The term “historic” is defined as “of or concerning history” or “of the past”. It originates from the Greek term “historikos” and comes to the English language via Latin. Within our phrase, “historic” is being used to denote the history of Christianity. So when discussing historic orthodox Christianity, I am specifically referring to Christianity as rooted in history. Any concept that cannot be found to have been present in the long story of Christianity is not likely to be the subject of this blog except as it is being critiqued by historic orthodox Christianity.

Moving on to the second term, it can be noted that the term “orthodox” is perhaps more descriptive of the type of Christianity one will find discussed at this blog than the first term. “Orthodox” comes from the Greek “orthodoxos” and is composed of two other terms “orthros” and “doxa”. “Orthros” means “straight or right” while “doxa” means “opinion”. So the term “orthodox” can be defined as “right opinion or belief”.  For our purposes, “orthodox” refers to the kind of Christian beliefs that will be examined. Any belief which has not been accepted as normative for Christianity will likely be critiqued as well. 

Now that we have defined the key terms it is time to put them together into a coherent concept. Historic orthodox Christianity refers to Christian beliefs or practices that are considered to have been normative and which have been found to be correct throughout Christian history. Generally, I limit the historical aspect to roughly the first millennium of Christianity. This is for a number of reasons.

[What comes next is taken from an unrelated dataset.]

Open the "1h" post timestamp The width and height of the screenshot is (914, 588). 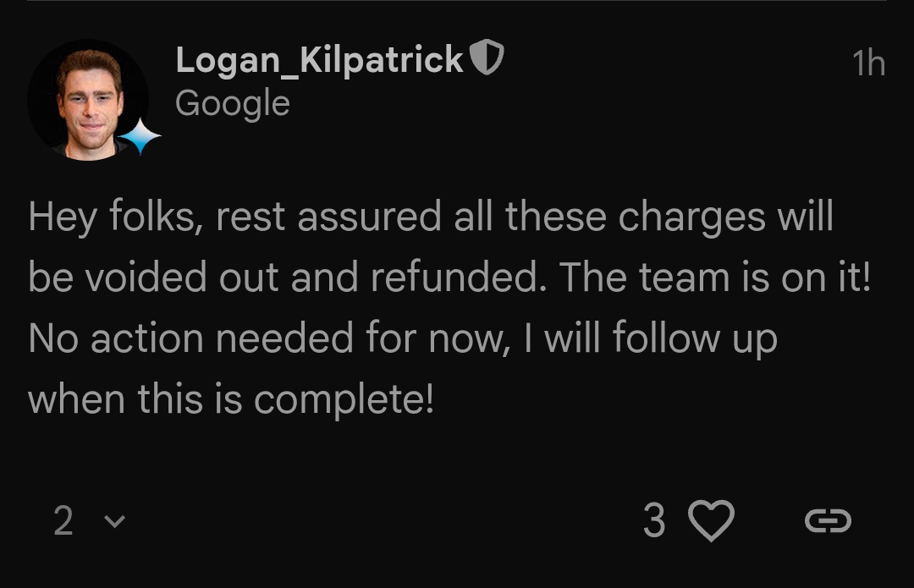click(867, 63)
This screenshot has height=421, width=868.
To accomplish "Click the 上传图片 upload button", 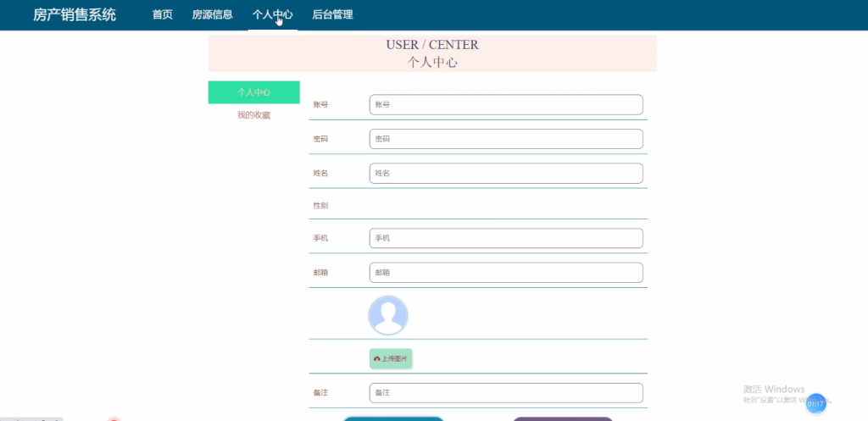I will tap(391, 359).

The foremost reason is sheer practicality. What is history? Well anything that has occurred in the past is history. So that does not give us a good measuring stick. We have to set some sort of limit to separate contemporary ways of thinking with ancient ways of thinking. Why do I use the first thousand years (give or take a bit) of Christianity’s existence? I use that because it’s a long period of time which encapsulates half of Christianity’s lifetime. Additionally, it is within that length of time there is the opportunity for those who lived in that period to have reflected upon Christian beliefs. Still, I also chose this particular period because it is generally considered to have been marked by unity within the Church (with one notable exception. See footnote 1 on the Chalcedonian Schism).

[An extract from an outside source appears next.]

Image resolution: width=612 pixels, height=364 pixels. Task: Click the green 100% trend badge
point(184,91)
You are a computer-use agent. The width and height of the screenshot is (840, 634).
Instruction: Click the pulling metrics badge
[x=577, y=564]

What ends this period is the Great Schism of 1054. This is when the Eastern Churches and Western Churches excommunicated each other over differences which had arisen in the two traditions (and theologically as well). Without getting into the weeds, this was a split which was never mended. The West developed into Roman Catholicism (and eventually Protestantism) and the East developed into Eastern Orthodoxy. And from this split, both can claim to be the One, Holy, Catholic, and Apostolic Church. Though East and West have distinctive ways of viewing theology, there is common ground to be found between these two historic faiths in the seven ecumenical councils. It is to these councils that primary importance is given on matters of what constitutes the historic orthodox faith as they represent the consensus of the One, Holy, Catholic, and Apostolic Church.

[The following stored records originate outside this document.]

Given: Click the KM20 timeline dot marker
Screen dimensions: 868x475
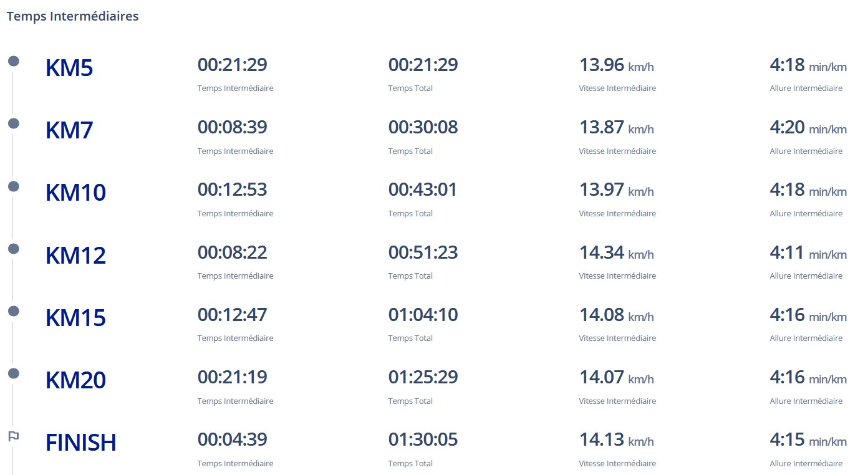Looking at the screenshot, I should (x=13, y=373).
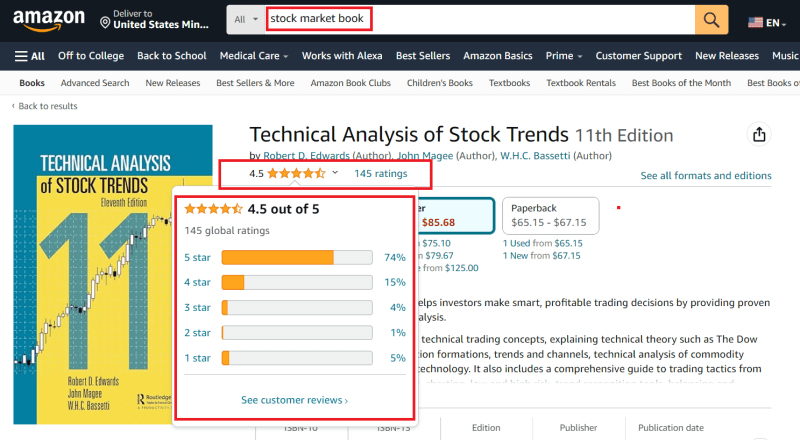Image resolution: width=800 pixels, height=440 pixels.
Task: Click the See customer reviews link
Action: pyautogui.click(x=294, y=400)

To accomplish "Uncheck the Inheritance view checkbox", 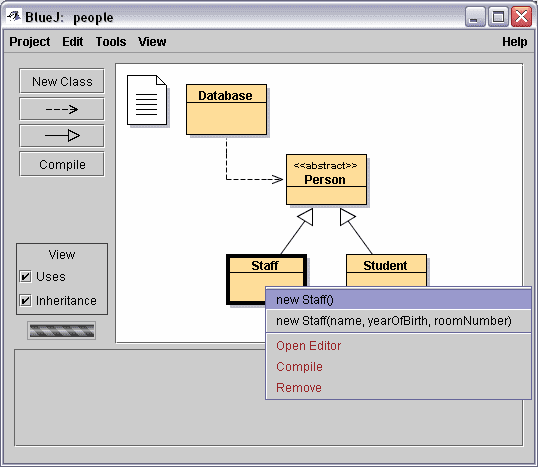I will tap(25, 300).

Thus concludes what many of my readers are sure to find a boring topic. However this blog post was necessary to help my readers understand what I mean in the future by historic orthodox Christianity. I hope I have clarified what I mean by our phrase of the hour. Hopefully my next blog will be much more interesting and edifying to you.


1 The Chalcedonian Schism occurred after the Council of Chalcedon in 451 AD. Many refused to accept the Chalcedonian Definition on theological or grammatical grounds. Those who left formed their own churches and eventually they became known as the Oriental Orthodox. The Council of Chalcedon was probably the largest of the ancient councils with reports of over 500 bishops in attendance. Such a number suggests Christendom was well represented and demonstrates that those who rejected Chalcedon (and the following councils) should not be considered part of normative Christianity in the ancient world.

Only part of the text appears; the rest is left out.